The North Queensland Kidston Pumped Hydro Project involves the conversion of the disused Kidston Gold Mine into a pumped storage hydroelectric power plant. The first delivery of parts for the pumped hydro station have arrived at the Port of Townsville.
The North Queensland Kidston Pumped Hydro Project has reached two major milestones ahead of its expected completion by early 2025.
McConnell Dowell in joint venture with John Holland are delivering the project, with 900 jobs forecast to be created throughout the construction lifecycle.
The Genex Kidston Connection Project has received EPBC (Environment Protection and Biodiversity Conservation Act 1999) approval and the first delivery of parts for the pumped hydro station have arrived at the Port of Townsville.
Genex Power CEO James Harding said having the parts arrive in Townsville was an important milestone for the project.
“These parts will now be transported to site where they will be stored until the underground powerhouse excavation is complete and the equipment installation commences,” he said.
“The Kidston Pumped Storage Hydro Project is the Genex’s flagship project, and the first of its kind to be developed in Australia in more than 40 years.
“We’re looking forward to continuing to work with Townsville and all of North Queensland to support job opportunities as the project progresses.”

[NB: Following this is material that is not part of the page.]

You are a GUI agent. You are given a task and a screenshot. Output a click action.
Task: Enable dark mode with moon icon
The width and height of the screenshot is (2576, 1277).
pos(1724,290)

Energy Minister Mick de Brenni said Queensland will need a portfolio of energy projects to be developed by both the public and private sector to meet the state’s renewable energy targets.
“Our Queensland Energy and Jobs Plan is all about a future of cheaper, cleaner and secure energy for Queenslanders, powering good jobs in new regional industries,” Minister de Brenni said.
“It will build the Queensland SuperGrid, Australia’s largest, transporting renewable energy from the regions, powering industry and households.
“It’s pumped hydro projects that will underpin our reliable power, storing cheap renewable energy and pumping out power when we need it,” he said.
Resources Minister and Member for Townsville Scott Stewart said it was exciting to see the first delivery for Genex Power’s Kidston project arrive in North Queensland.
“This is an exciting project for the region because pumped hydro is an important part of our Energy and Jobs plan moving forward,” he said.
“This project is already creating good jobs in Townsville and North Queensland.
“Not only will the Kidston project be a fantastic mix of solar and pumped hydro it also demonstrates innovative thinking by transforming an old mine site into an energy hub.”
ANDRITZ is supplying the electro-mechanical equipment for the pumped storage hydro elements of the project.
Some of the parts being delivered into the port include stay rings, spiral case sections, draft tube liner sections, draft tube cones and draft tube gate frames for the embedment into the concrete structure of the powerhouse.
In total, the current transport comprises 35 trucks, which are on its way to the Kidston site.
Stefan Cambridge from ANDRITZ Hydro said the manufacturing of turbine components and generator components is underway, and the arrival of this equipment is planned during the second quarter of 2023.